### What you need to do
Omit all pictures. Quote only the lines from the one with "Click the orange bullet" through the end of the material below.

┌─ Source data

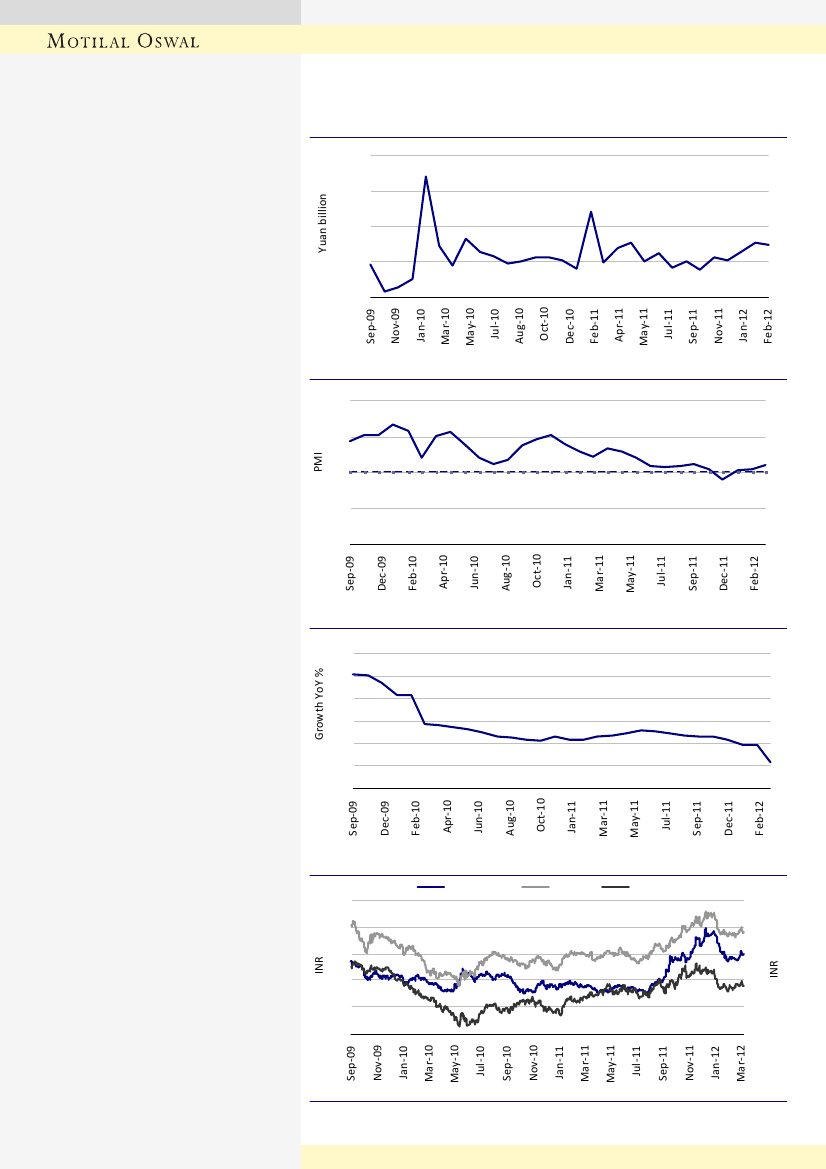Click the Jan-10 peak on Yuan chart

(426, 177)
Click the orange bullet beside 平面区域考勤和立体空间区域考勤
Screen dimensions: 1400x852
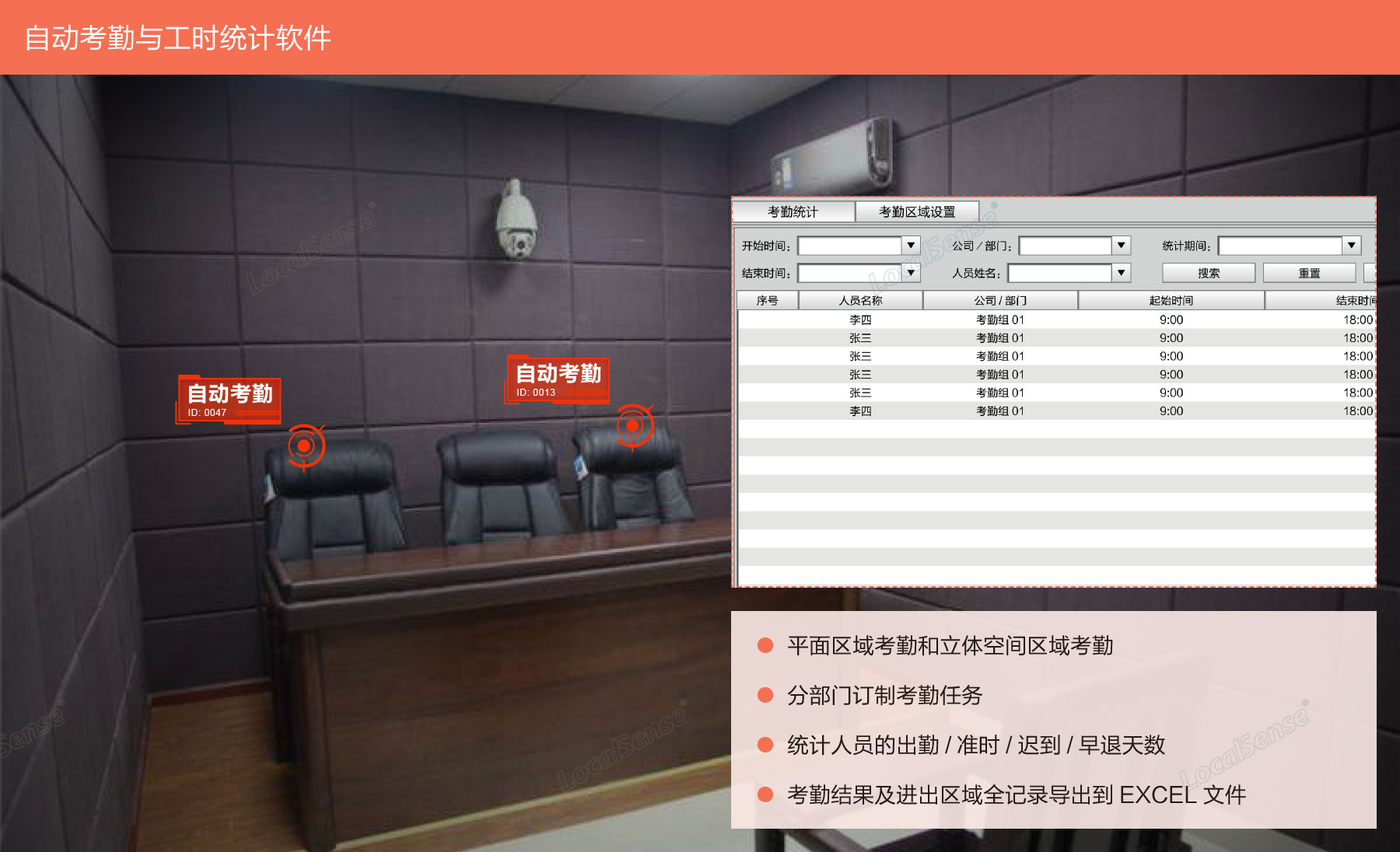(x=765, y=645)
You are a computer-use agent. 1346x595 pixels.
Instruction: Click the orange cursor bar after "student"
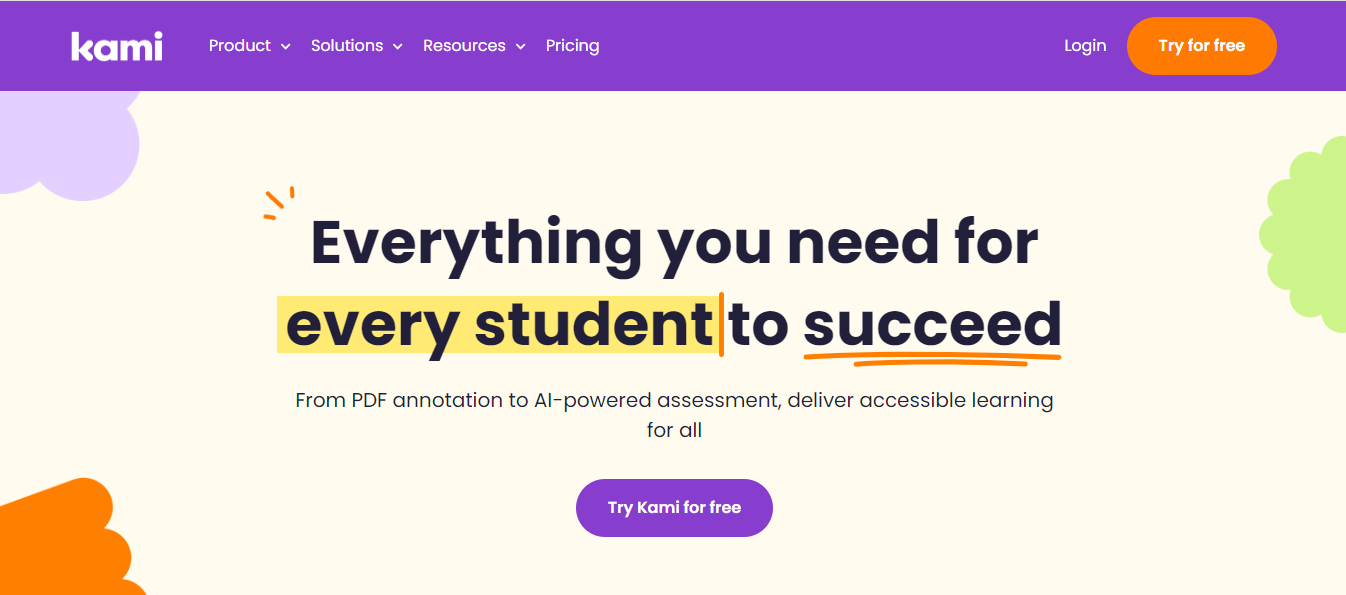coord(721,325)
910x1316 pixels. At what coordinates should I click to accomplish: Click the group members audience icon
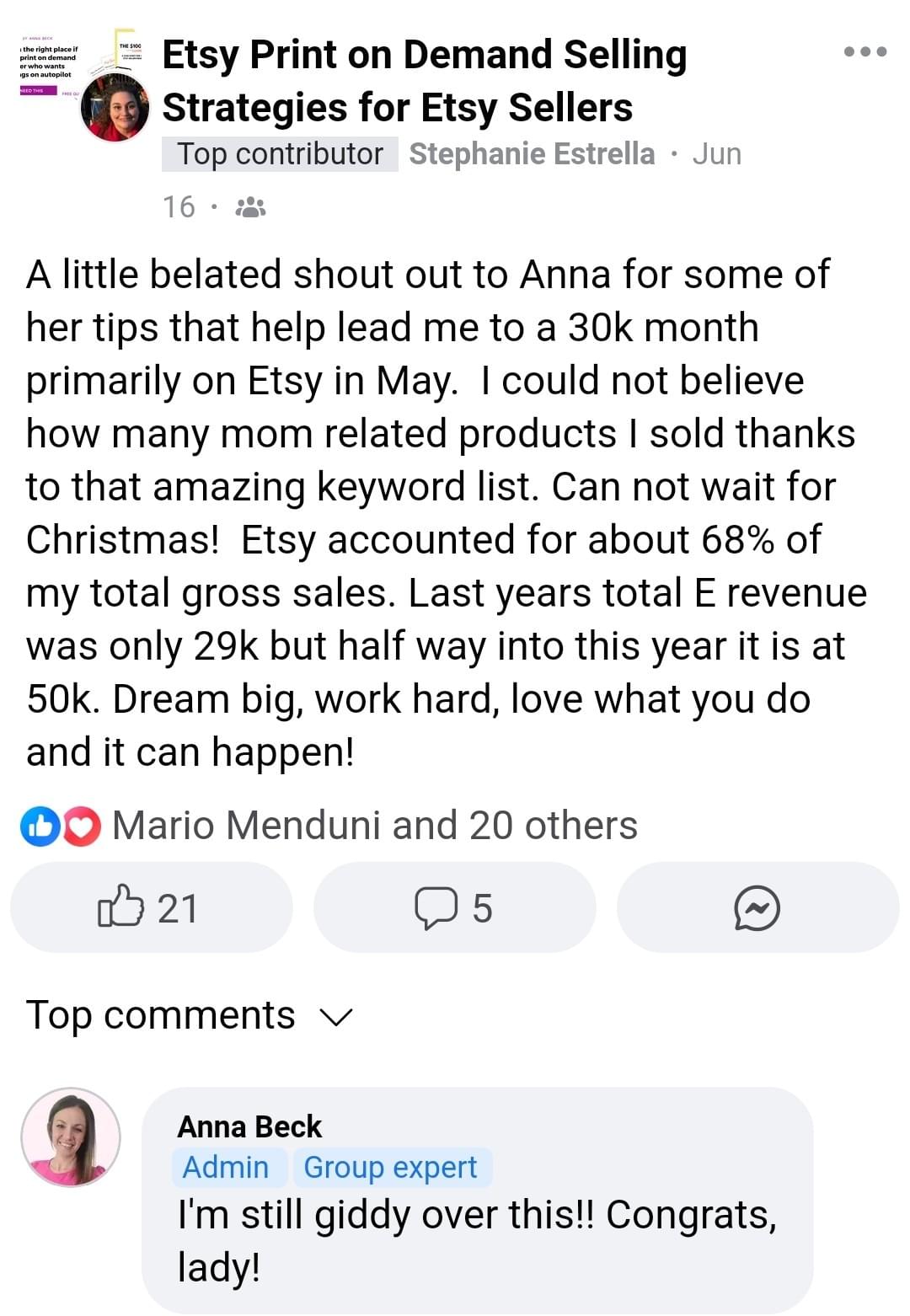tap(250, 207)
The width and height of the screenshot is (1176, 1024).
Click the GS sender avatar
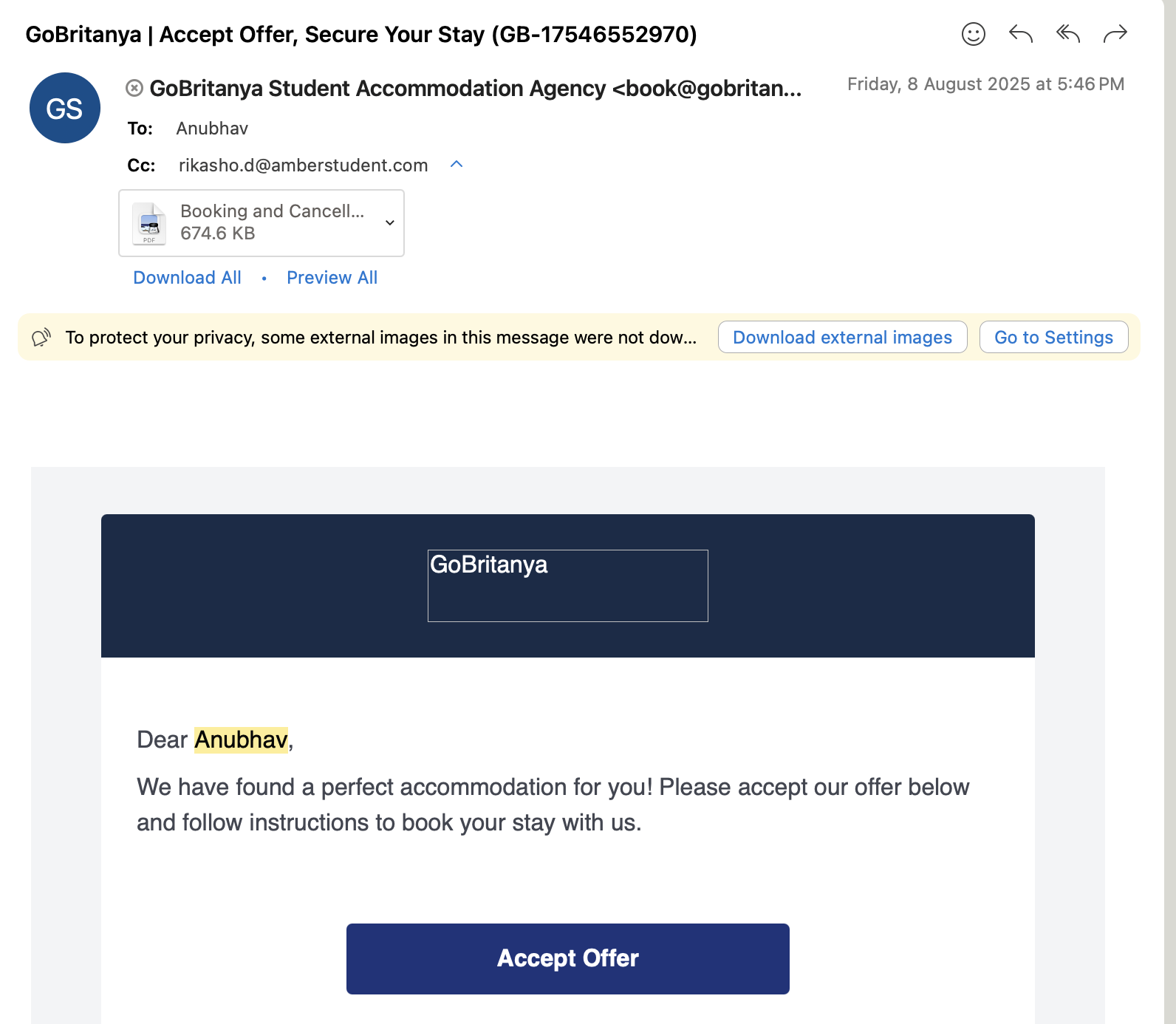65,108
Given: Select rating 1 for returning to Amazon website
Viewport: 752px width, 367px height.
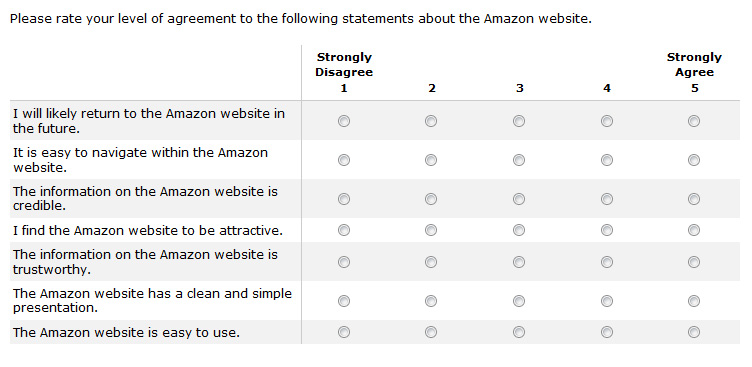Looking at the screenshot, I should [x=344, y=121].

└─

### Response to the task
Click the orange bullet beside 平面区域考勤和立体空间区域考勤
Screen dimensions: 1400x852
(x=765, y=645)
You are a computer-use agent. 1346x595 pixels.
Instruction: Click the orange cursor bar after "student"
coord(721,325)
910x1316 pixels. At what coordinates should I click to accomplish: Click the group members audience icon
tap(250, 207)
The width and height of the screenshot is (1176, 1024).
Click the GS sender avatar
65,108
Given: Select rating 1 for returning to Amazon website
Viewport: 752px width, 367px height.
Looking at the screenshot, I should [x=344, y=121].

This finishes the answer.